The Cat Trains: How Leningrad Was Saved by Its Smallest Allies
- The Epicurer
- 22 nov 2025
- 2 Min. de lectura
There are chapters of history that endure not because they are grand, but because they are unexpectedly gentle.The Siege of Leningrad—one of the darkest episodes of the 20th century—is remembered for its brutality: 872 days of hunger, cold and silence, a city fighting for breath. Yet within that devastation lives a quieter story, one shaped not by armies or ideology, but by animals.

During the siege, Leningrad’s cats vanished. Hunger, desperation and relentless winter erased them from courtyards, stairwells and kitchens. And with their disappearance came another enemy: rats. They multiplied in abandoned apartments, poured into granaries, gnawed through precious sacks of grain. In a city already starving, they threatened the little food that remained—and the public health needed to hold on. When the blockade finally loosened and trains began to reach the city again, the authorities recognized a truth residents already understood: if Leningrad was to recover, it first needed to restore its natural guardians.

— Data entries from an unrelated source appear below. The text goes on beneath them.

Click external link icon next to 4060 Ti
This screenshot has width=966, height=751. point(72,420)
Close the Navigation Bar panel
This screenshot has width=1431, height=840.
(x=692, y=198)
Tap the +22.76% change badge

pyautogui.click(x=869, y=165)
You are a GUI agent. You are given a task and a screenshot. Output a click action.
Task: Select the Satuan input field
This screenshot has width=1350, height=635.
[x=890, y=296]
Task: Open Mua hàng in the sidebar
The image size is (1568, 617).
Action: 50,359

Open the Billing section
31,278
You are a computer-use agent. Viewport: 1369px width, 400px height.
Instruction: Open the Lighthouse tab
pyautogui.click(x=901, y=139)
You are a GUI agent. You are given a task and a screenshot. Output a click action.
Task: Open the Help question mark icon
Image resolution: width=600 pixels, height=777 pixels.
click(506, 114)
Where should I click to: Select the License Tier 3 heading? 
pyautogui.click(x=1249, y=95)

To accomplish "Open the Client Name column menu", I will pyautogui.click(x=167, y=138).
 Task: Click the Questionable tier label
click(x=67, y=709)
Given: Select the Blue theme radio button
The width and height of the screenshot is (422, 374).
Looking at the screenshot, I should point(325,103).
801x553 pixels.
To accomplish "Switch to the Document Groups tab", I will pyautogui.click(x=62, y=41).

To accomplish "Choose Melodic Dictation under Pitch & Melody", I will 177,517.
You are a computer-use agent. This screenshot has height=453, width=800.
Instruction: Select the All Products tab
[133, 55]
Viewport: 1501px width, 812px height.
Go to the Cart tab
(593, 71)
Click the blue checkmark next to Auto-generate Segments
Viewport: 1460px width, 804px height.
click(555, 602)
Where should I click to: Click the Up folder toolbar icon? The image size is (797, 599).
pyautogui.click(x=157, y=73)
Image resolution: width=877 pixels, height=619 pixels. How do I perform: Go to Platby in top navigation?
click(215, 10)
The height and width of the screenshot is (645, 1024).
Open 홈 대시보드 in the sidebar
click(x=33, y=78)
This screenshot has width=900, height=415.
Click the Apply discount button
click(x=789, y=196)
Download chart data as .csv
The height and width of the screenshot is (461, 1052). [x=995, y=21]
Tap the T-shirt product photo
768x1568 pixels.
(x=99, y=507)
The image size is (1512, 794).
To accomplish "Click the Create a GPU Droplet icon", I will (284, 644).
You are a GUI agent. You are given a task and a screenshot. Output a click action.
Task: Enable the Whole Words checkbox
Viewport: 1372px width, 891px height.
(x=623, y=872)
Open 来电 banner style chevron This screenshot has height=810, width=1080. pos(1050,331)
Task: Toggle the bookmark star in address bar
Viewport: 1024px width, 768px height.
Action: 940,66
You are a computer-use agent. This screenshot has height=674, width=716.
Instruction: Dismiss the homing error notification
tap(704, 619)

Thus began what later became known, almost affectionately, as the “cat trains.” From Yaroslavl, Tyumen, Siberia and other regions untouched by famine, cats were gathered—barn cats, village mousers, strays strong enough to work—and loaded into wooden crates padded with hay. They arrived not as mascots but as reinforcements, dispatched to reclaim a city overrun by hunger and rodents. People greeted them with a kind of restrained relief. After years of loss, the sight of a living creature stepping onto the platform carried a quiet promise: that life, in all its small forms, could return.
The cats went to work immediately.They took over cellars, storerooms and kitchens, hunting with an instinct sharpened by generations of survival. Slowly, the rats retreated. Food reserves were no longer devoured in the night. Epidemics were averted. In ways both practical and profound, these cats helped safeguard the fragile beginnings of recovery.
They did not know they were saving a city.They were simply being cats—yet that was enough.

Today, St. Petersburg remembers them with tenderness. On Malaya Sadovaya Street, two bronze cats, Elisey and Vasilisa, watch from opposite sides of the pedestrian avenue. Passersby toss coins to them, but their real purpose is deeper: they are memorials to the animals that helped protect the city’s survival. Inside the Hermitage, the museum’s famous cats—descendants of those wartime reinforcements—still patrol the basement tunnels. They are cared for, named, and honored not for being charming, but for belonging to a lineage of genuine service. Visitors smile when they spot them, often unaware that these creatures once formed an essential defense against hunger and disease. The story of Leningrad’s cats is not a footnote; it is a reminder.A reminder that survival is sometimes safeguarded by unlikely allies. That in moments of crisis, life often returns first in small shapes. That gratitude, when honest, can take the form of a bronze sculpture or a warm bed in a museum’s basement.

After nearly three years of isolation and starvation, the arrival of those cats meant something simple and profound:the city could begin again. They came by train, in wooden crates lined with hay, without ceremony or understanding.But their presence helped tip the balance between despair and continuity. History is full of heroes.These were the quiet ones.